Where to buy tickets
Ticketing points can be found in the Second and Third Courtyards, the Old Royal Palace, Zlatá Street, and the Lobkowicz Palace.
Discounts and special rates
Get a ticket with 50% discount:
- Children and teens ages 6 to 16
- High school and full-time students under the age of 26
- Visitors over the age of 65.
You must show supporting documentation to receive the discount.
If you are traveling as a family, you can purchase tickets at a special rate. The family ticket allows 1 to 5 children under the age of 16 and a maximum of two adults.

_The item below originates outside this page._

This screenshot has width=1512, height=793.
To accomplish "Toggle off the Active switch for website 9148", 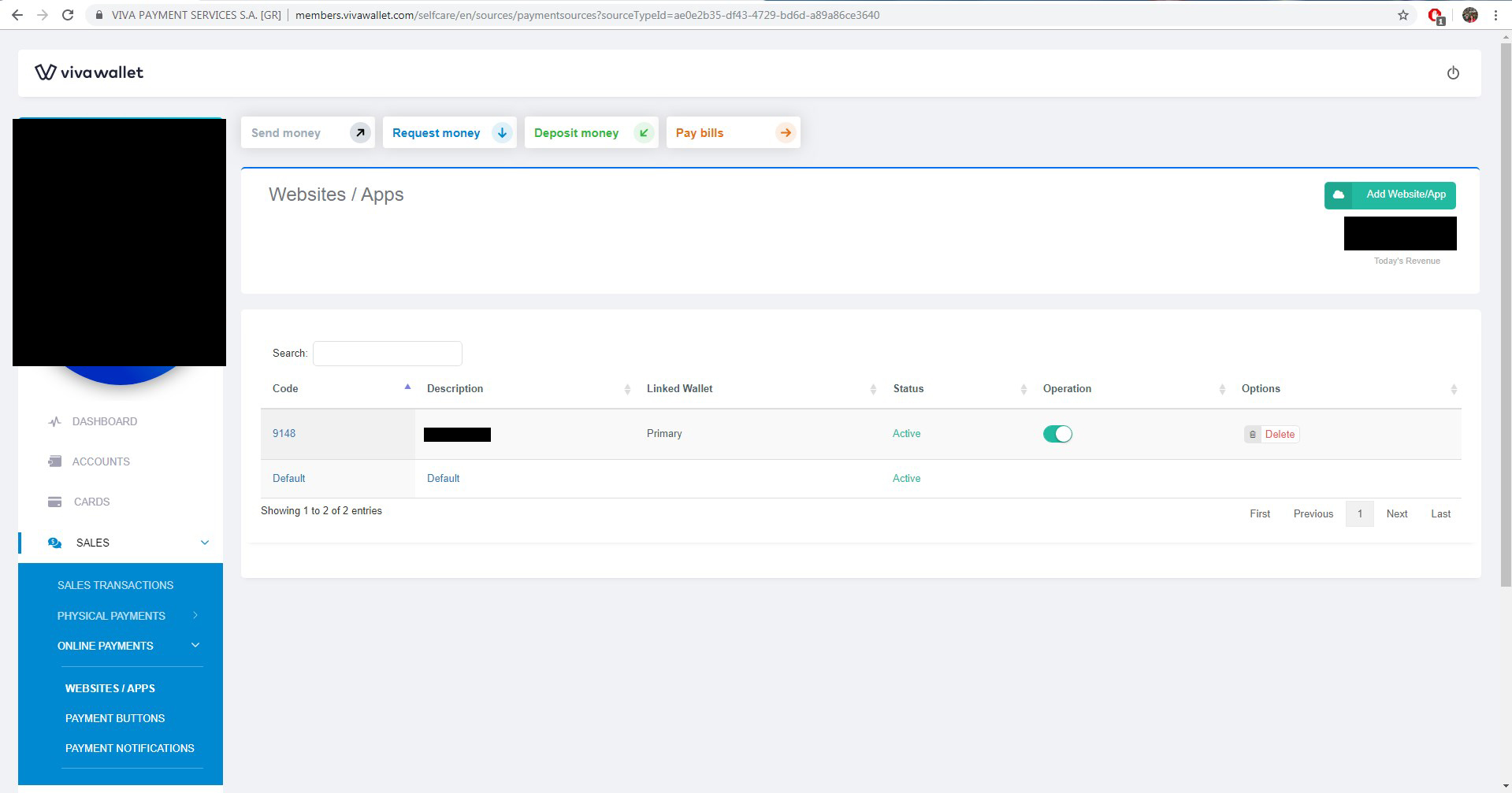I will [1057, 433].
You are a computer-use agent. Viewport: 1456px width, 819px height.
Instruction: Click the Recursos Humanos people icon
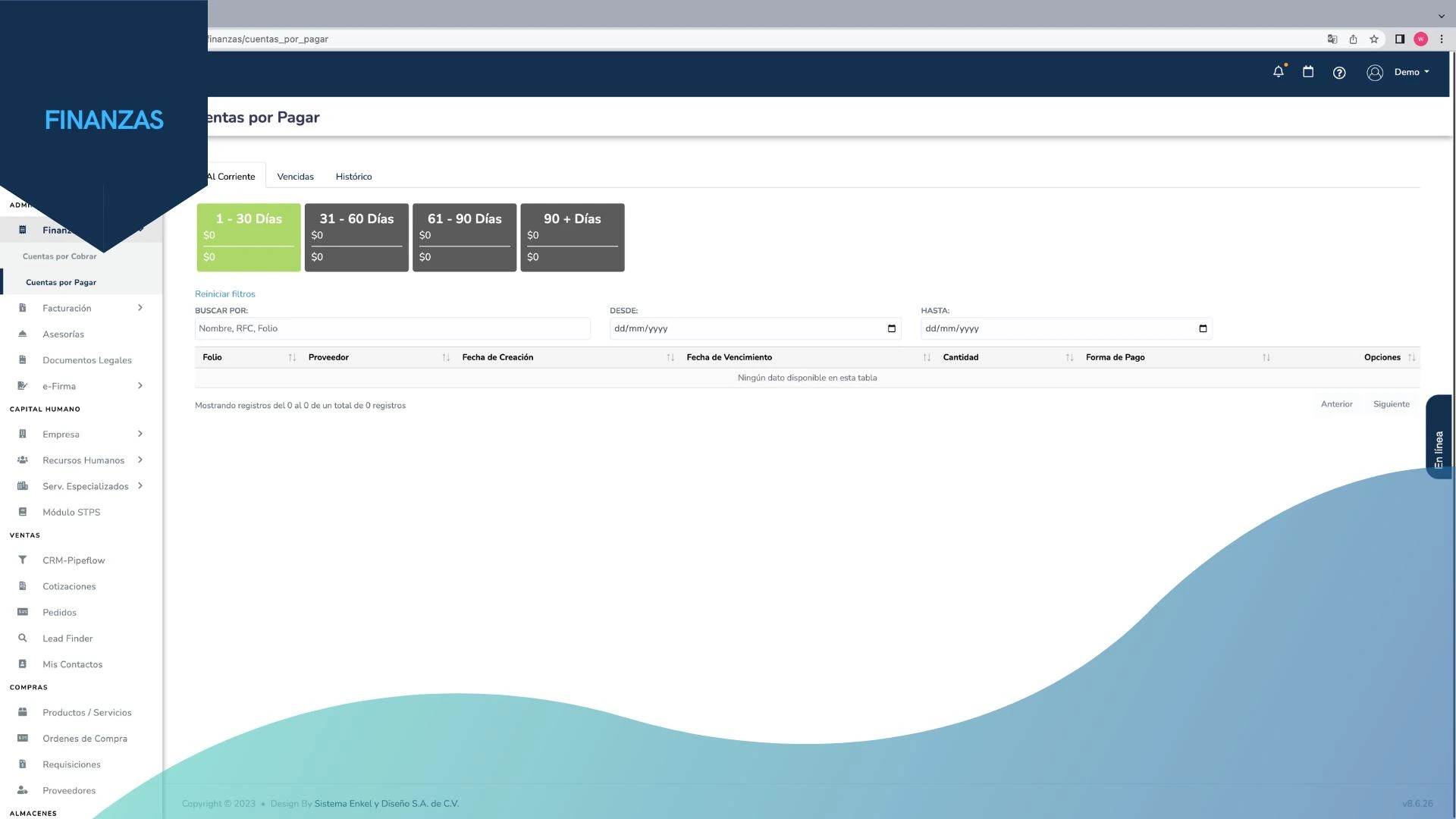[23, 460]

Free admission to any of the attractions of Prague Castle can:
- Children up to 6 years old
- Persons with disabilities and their accompanying persons (must show ZTP Card)
- Guides with a license
There are days when you can visit all or most of the attractions for free – on national holidays or Open Doors days (they are announced separately, but it is generally accepted that such day marks the opening of the summer season – the date varies every year, you should ask additionally). However, on such days you risk losing a lot of time waiting in lines because of the especially high influx of tourists. And the complex itself is difficult to view in full because of the abundance of people.
Photography inside the walls of the Prague Castle is paid and only without flash and tripod, cost 50 CZK.
It is forbidden to take photos in the interiors of the Picture Gallery, when visiting the exhibitions “History of Prague Castle” and “The Treasure of St. Vitus.